Refiere la historia que esta mujer no hacía otra cosa que quejarse y maldecir a lo largo de todo el día y la noche. Los fantasmas se preguntaban si acaso no estaría embrujada la casa.


Se cuenta que cierto partorcillo, inaprensivo por naturaleza, hacía burla de sus compañeros cuando al exclamar a gritos: “¡El lobo, viene el lobo!”, veíalos correr despavoridos tratando de poner a salvo sus rebaños. Sin embargo, un buen día, furtivo y gris, hizo la fiera, en efecto, su temible aparición, y el incauto personaje, presa del pánico, comenzó a vociferar más fuerte que nunca: “¡El lobo, viene el lobo!”, mientras emprendía una errática carrera dando tumbos por entre las piedras y los arbustos. Se puede deducir una creciente desconfianza por parte de los cada día menos asustadizos campesinos, toda vez que, y como era de sospechar, la advertencia no surtió el efecto esperado. Es evidente que, en su fortalecida incredulidad, hubieron de pensar que no se trataba más que de otra de sus bromas. Tampoco es difícil imaginar las conjeturas que, con toda seguridad, debe estar haciéndose el incauto lector de estas líneas en lo que respecta al final de la historia. Por ello, conviene saber que el incidente no produjo efectos que lamentar sobre los pastores o sus animales. Paso ahora a explicar el motivo de tan singular ocurrencia: el lobo, bajo el acoso de una cruel y recién adquirida afición a la carne de tiernas adolescentes, se había alejado, quizás con imprudencia, de la seguridad del bosque (y acaso de alguna otra circunstancia literaria) en busca de una niña de encarnada caperuza que llevaba ya varias horas de retraso.


Tomás era puentero. Se pasaba la vida persiguiendo ríos y barrancos.
Tomás se enamoró locamente de una poetisa que vino del otro lado del mar.
La última vez que lo vimos cazaba cocuyos para construir un puente de mil metros de luz.

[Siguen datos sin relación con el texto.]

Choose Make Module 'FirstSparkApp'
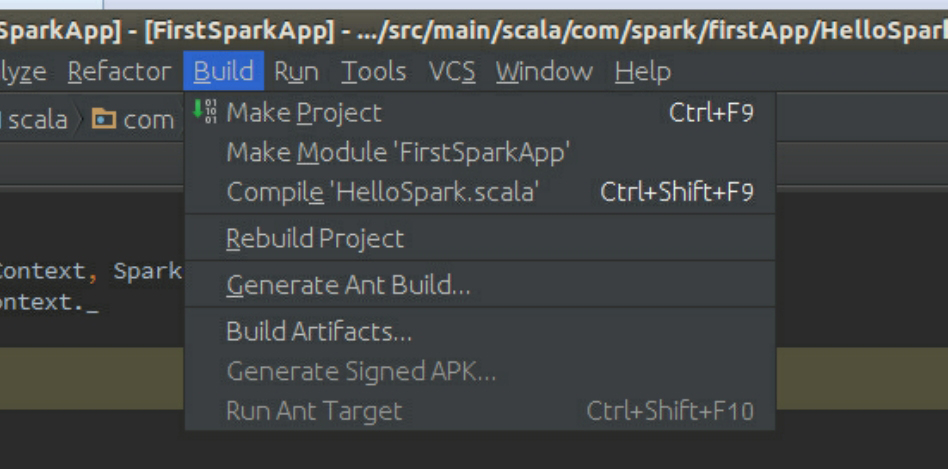The image size is (948, 469). [x=398, y=153]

El señor Silver tenía la desagradable costumbre de no pagar sus deudas. Por lo que, a costa de la desdichada suerte de otros, llegó amasar una inmensa fortuna. Para burlar el asedio de los coléricos acreedores que hacían eterna procesión a las puertas de su establecimiento, el señor Silver desarrolló la extraordinaria capacidad de pararse en medio de la calzada y convertirse en árbol. Era tan bueno el truco, que ni siquiera los cobradores más perspicaces lograron desenmascarar el engaño. Pero el señor Silver era ya un hombre de edad avanzada y su memoria se hacía cada vez más defectuosa. Y un buen día, no pudiendo recordar cómo hacer para transformarse de nuevo en el señor Silver, hubo de permanecer allí, muy quieto sobre la calzada, forzado para siempre a ser árbol. Pero era un árbol que hasta los pájaros evitaban, daba poca sombra y era mezquino con la fruta. Ni siquiera los perros se molestaban en acercarse para orinar en él.